My saving grace was a lifelong passion for fish and fishing. One that I had not been able to greatly embrace after marriage at age 20. Firstly college,then being a father to a toddler, then several jobs to pay the mortgage and time with daughter etc. At age 40 I started taking youngest fishing often with my wife, Sue. Our last family holiday with youngest and Sue we all fished probably one day in three and we all enjoyed it. I taught both how to fly lake and river fish, to fish coarse fish and to shore fish. 

When I got my life together I regularly fished, sea, river, lake and canal. Sea, game and coarse. I hope that for Valers her dog will provide the passion. 

 

Valers replied on 23/07/2020 20:23

Posted on 23/07/2020 20:23

Thank you for your thoughtful replies, I am still grieving and rubbish at decisions at the best of times.

When Mike was ill several friends offered to tow the van and some of them did but no one has offered since he died

Short of a miracle the van will  have to go but it will be an enormous wrench to see it being towed away, I know, don't look!
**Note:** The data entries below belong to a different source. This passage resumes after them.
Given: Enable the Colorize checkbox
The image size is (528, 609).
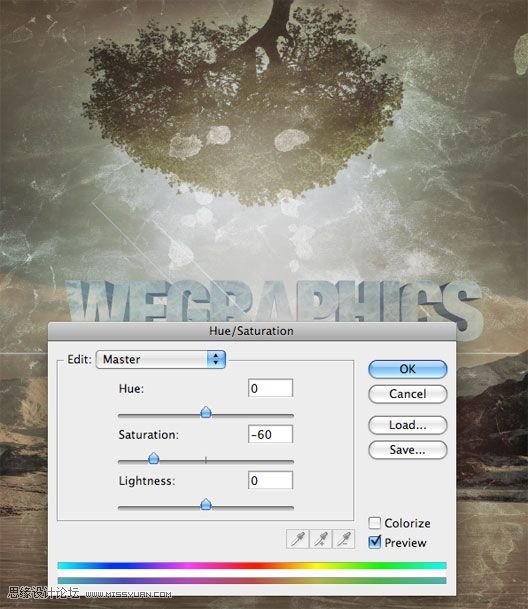Looking at the screenshot, I should click(375, 523).
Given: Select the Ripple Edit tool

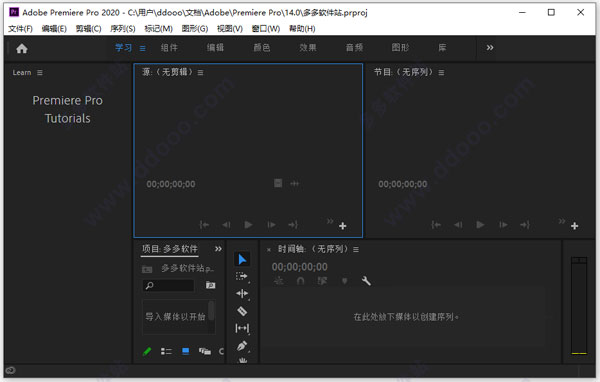Looking at the screenshot, I should pos(242,294).
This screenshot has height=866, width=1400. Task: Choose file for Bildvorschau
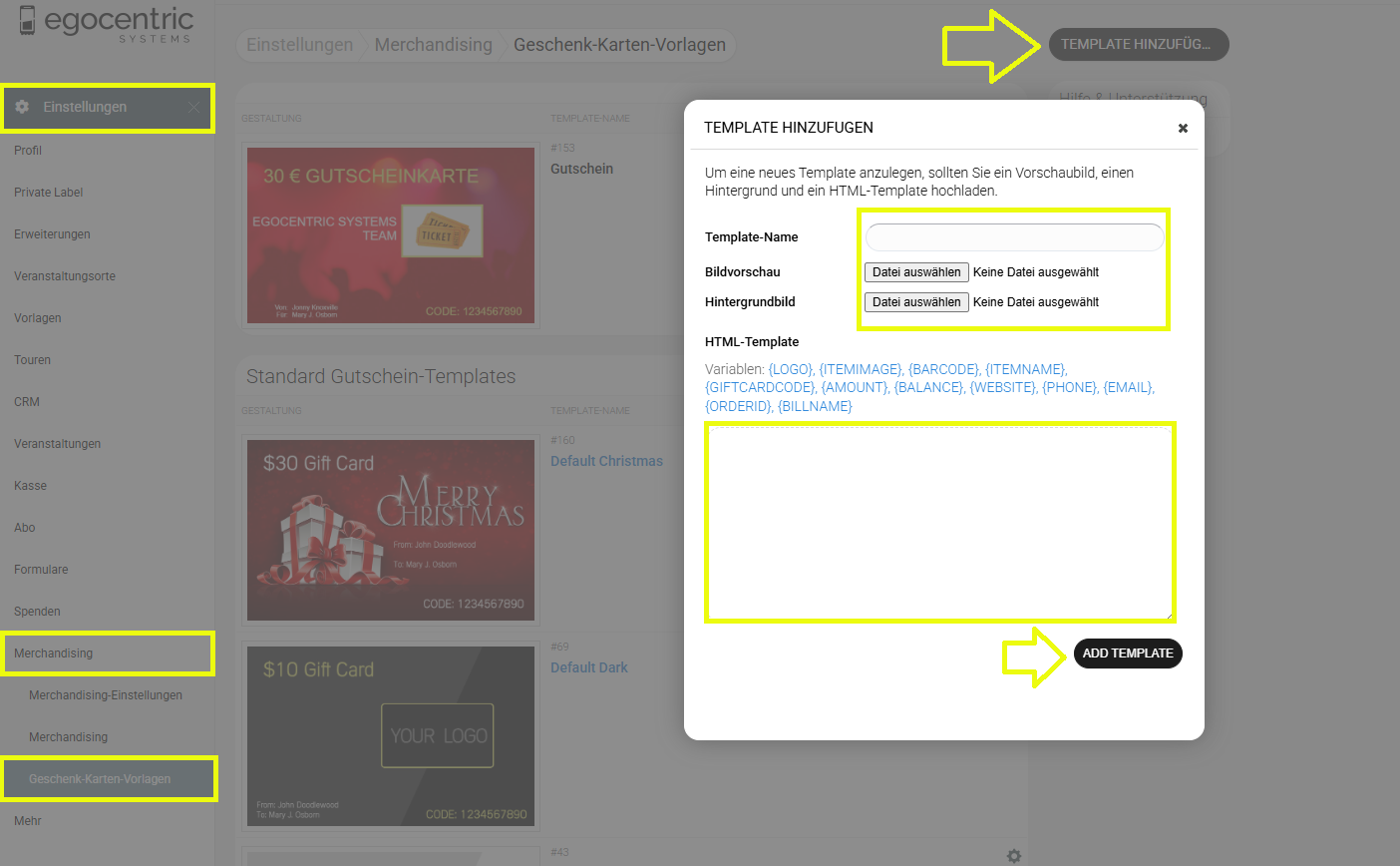916,272
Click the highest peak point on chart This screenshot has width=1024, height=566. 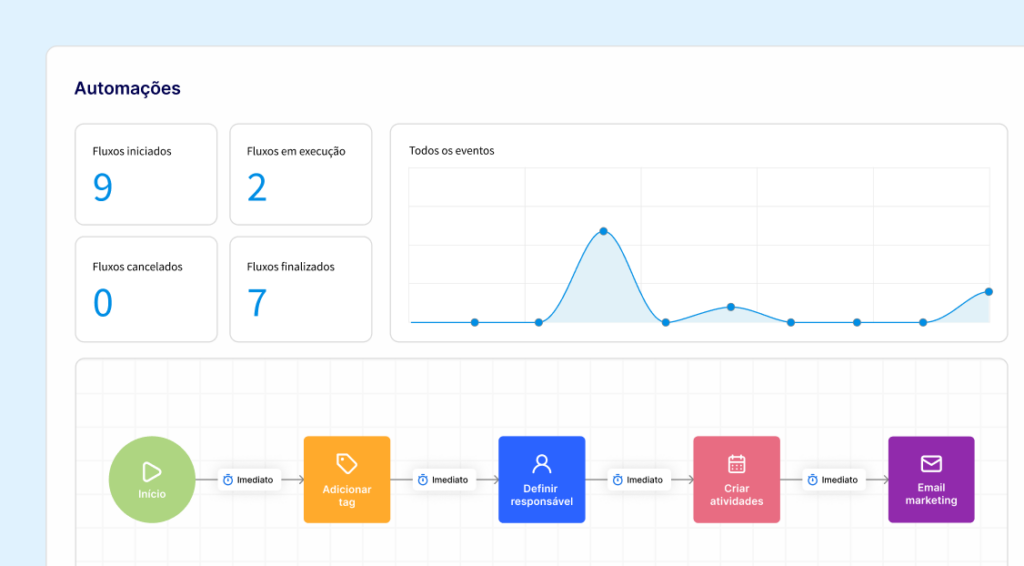point(604,231)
My 12 year old Springer Spaniel, Oscar, is my solace, I really do not know where I would be without him and even though I am ancient I am still working part time but know I will have to retire sometime soon - another impossible decision....................

 

brue replied on 23/07/2020 22:07

Posted on 23/07/2020 22:07

A friend of mine went through the same events about four years ago Valers, she had made up her mind to give up caravanning and sell the van. Even so it was a very difficult time for her and each decision came with very mixed emotions. A local dealer offered her a fixed price for the van and we helped her clear it out, sort items to sell etc. Everything went locally and she hung on to a few reminders for herself and the family (They'd all enjoyed years of caravanning but no-one wanted to continue for various reasons.) Life has gone on and she has a different way of doing things and taking holidays now. We miss our friend and her husband on our holidays too as we often met up, it has been sad for us all.

So take your time, do things when you are ready, let some new thoughts drift in, I do hope all goes well for you.

Traficlady replied on 24/07/2020 10:14

Posted on 24/07/2020 10:14

When my husband died I towed the caravan for three years. It’s not as hard as you might think. Because I was a member of a small motorhome club, I eventually changed to a campervan. It wasn’t much bigger than my car and had toilet and shower. I loved it. 

Nora

Hja replied on 16/09/2023 13:36

Posted on 16/09/2023 13:36

I think the first question is not whether to get rid of the caravan, but how do I want to take holidays. Other questions will flow from that. One very small step at a time.

Tinwheeler replied on 16/09/2023 15:05

Posted on 16/09/2023 15:05

Valers hasn’t been active on the forum for over 3 years so we'll probably never know the outcome or whether our suggestions helped but I hope she found a solution.